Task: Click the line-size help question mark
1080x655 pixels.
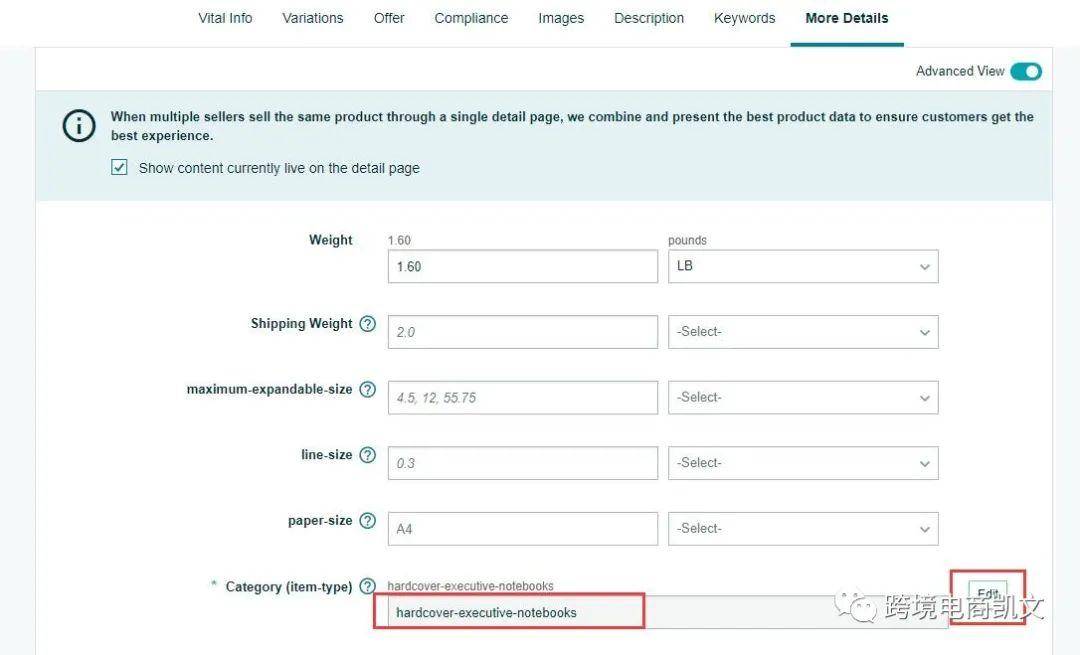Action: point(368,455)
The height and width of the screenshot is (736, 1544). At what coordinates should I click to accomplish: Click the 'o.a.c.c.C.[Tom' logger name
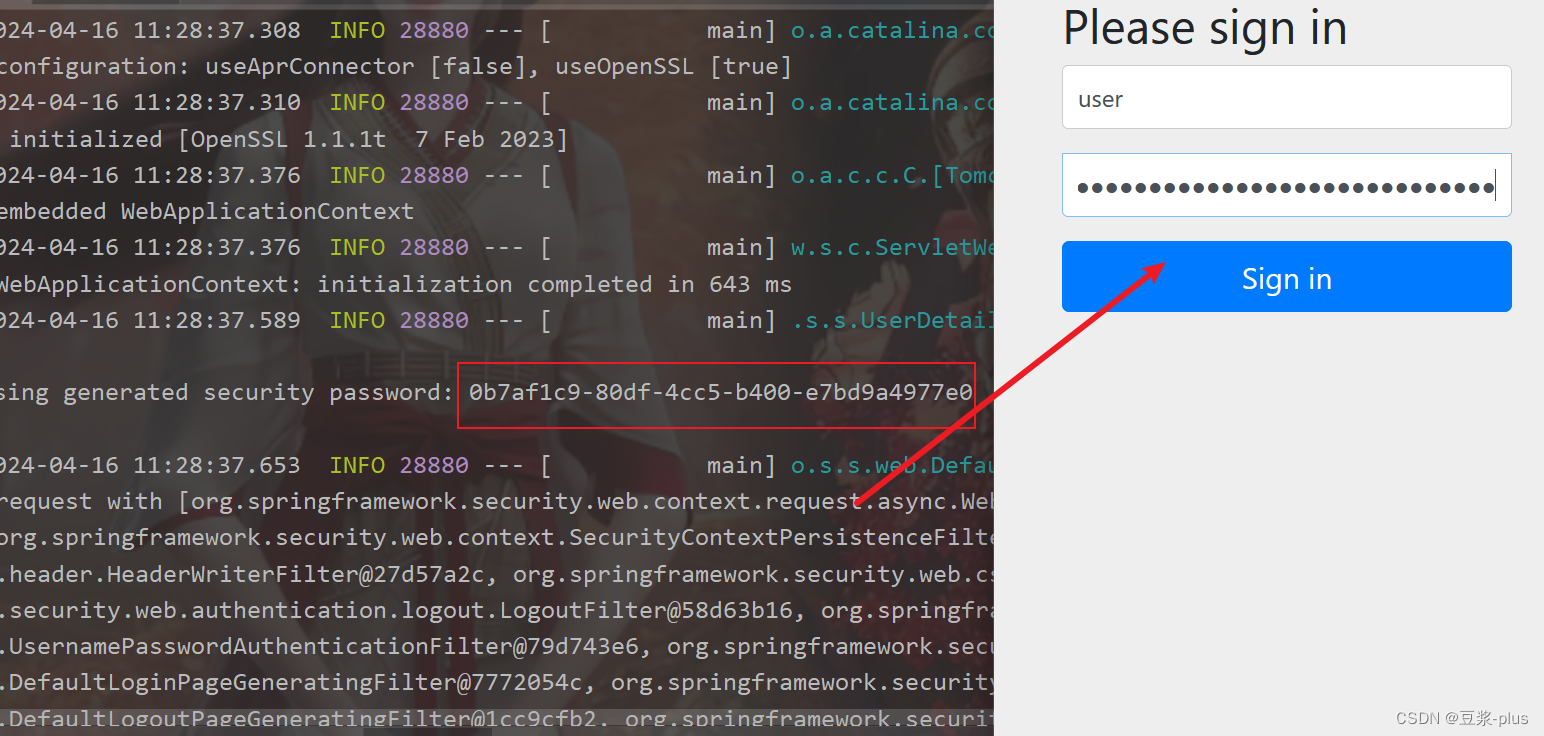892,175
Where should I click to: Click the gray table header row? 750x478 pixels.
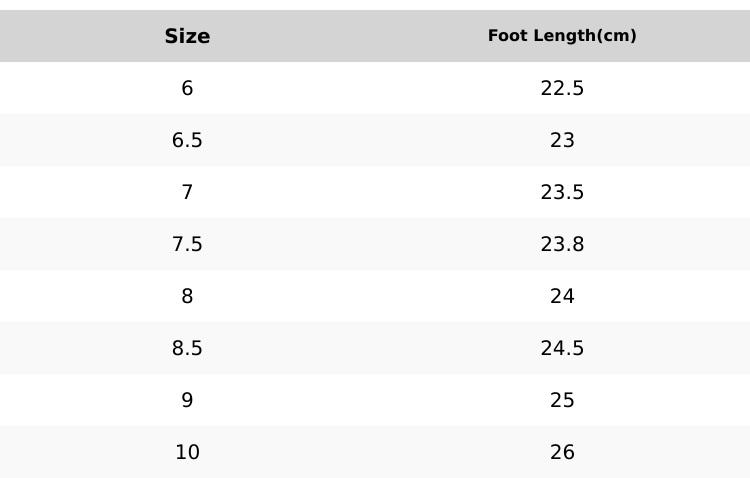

════════════════

• **Your assignment**:
All of the entries above are to be restated word for word, minus the images.

• **Reply to the exercise**:
Task: Click the line-size help question mark
1080x655 pixels.
Action: point(368,455)
The height and width of the screenshot is (736, 1544). At what coordinates should I click to accomplish: Click the 'o.a.c.c.C.[Tom' logger name
892,175
Where should I click to: Click the gray table header row? 750x478 pixels.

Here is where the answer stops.